Task requirements:
1. In the passage on weekend commenting rules, on which night does the writer say banned commenters will be killed again every week?
2. Go on writing the passage on weekend commenting rules, picking up after its final sentence.

Text extract:
- - - - - - -

How does it work? Simple. The weekday Gawkers spend a lot more time here than I do, so I don't want to mess with their business. But I do want the weekends to be sweet and happy and not to send me or anyone else (aside from the subjects of certain items) into a burning hot misery spin. So, if you are truly rude, thoughtless, or mean-hearted toward me or your fellow commenters, you get Weekend Death. That is, I kill you and, on Monday, if I think of it, I'll revive you. But, wait! There's more!

I will kill you every single Friday night all over again. You will become some kind of half-living ghoul, furtively sniffing around during the week, afraid to comment lest you're still dead. And when you do comment, it will issue in a hurried, manic torrent because as soon as the weekly roundup is posted and I take over—gak!—you're dead again!

- - - - - - -

Supplied data:
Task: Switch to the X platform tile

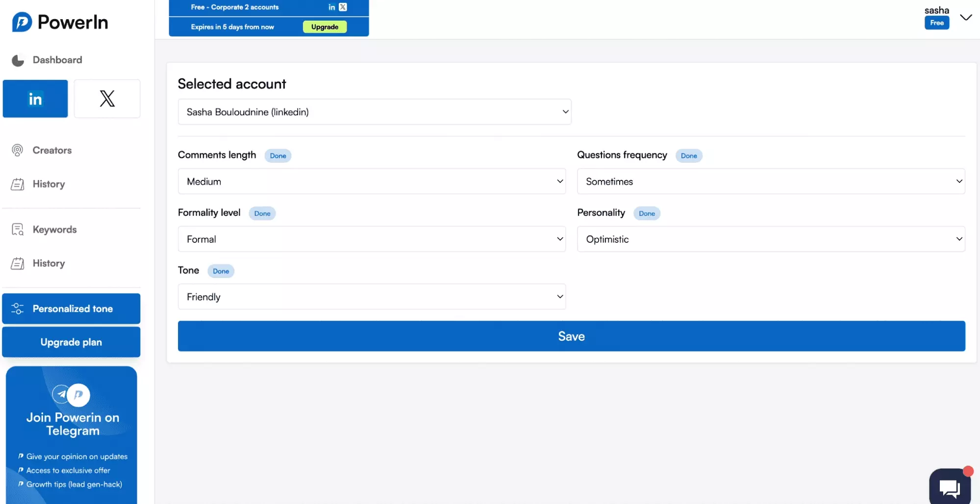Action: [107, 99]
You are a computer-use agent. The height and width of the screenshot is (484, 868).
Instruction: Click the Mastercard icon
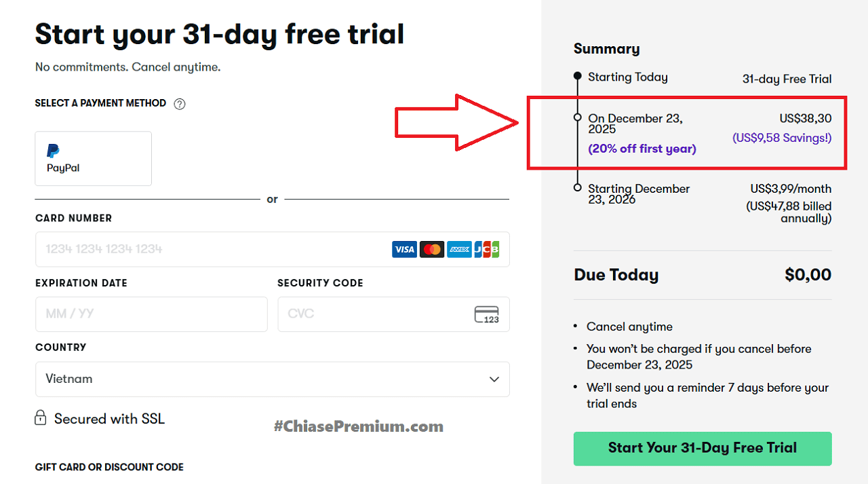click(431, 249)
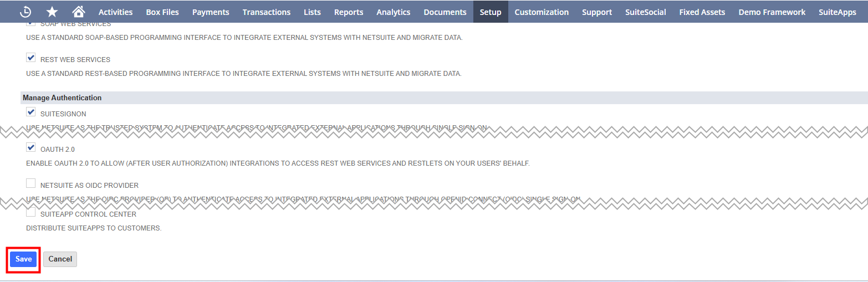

- - - - - - -

Answers to the exercise:
1. Every Friday night.

2.
Also? Weekend Death awards you no funeral. No post where friends and enemies comment on your demise. I simply unplug you. And I don't tell you, and I don't tell anyone. You simply disappear from our little weekend community one day, without a sound, without a whimper... sucked up into the terrible, terrible black sky-void of eternal space...

Because you really would have to be a serious shit to get yourself banned from the weekends. You'd have to be demented in some kind of totally unentertaining and buzz-killing way. You'd have to try really hard. You'd have to almost want it.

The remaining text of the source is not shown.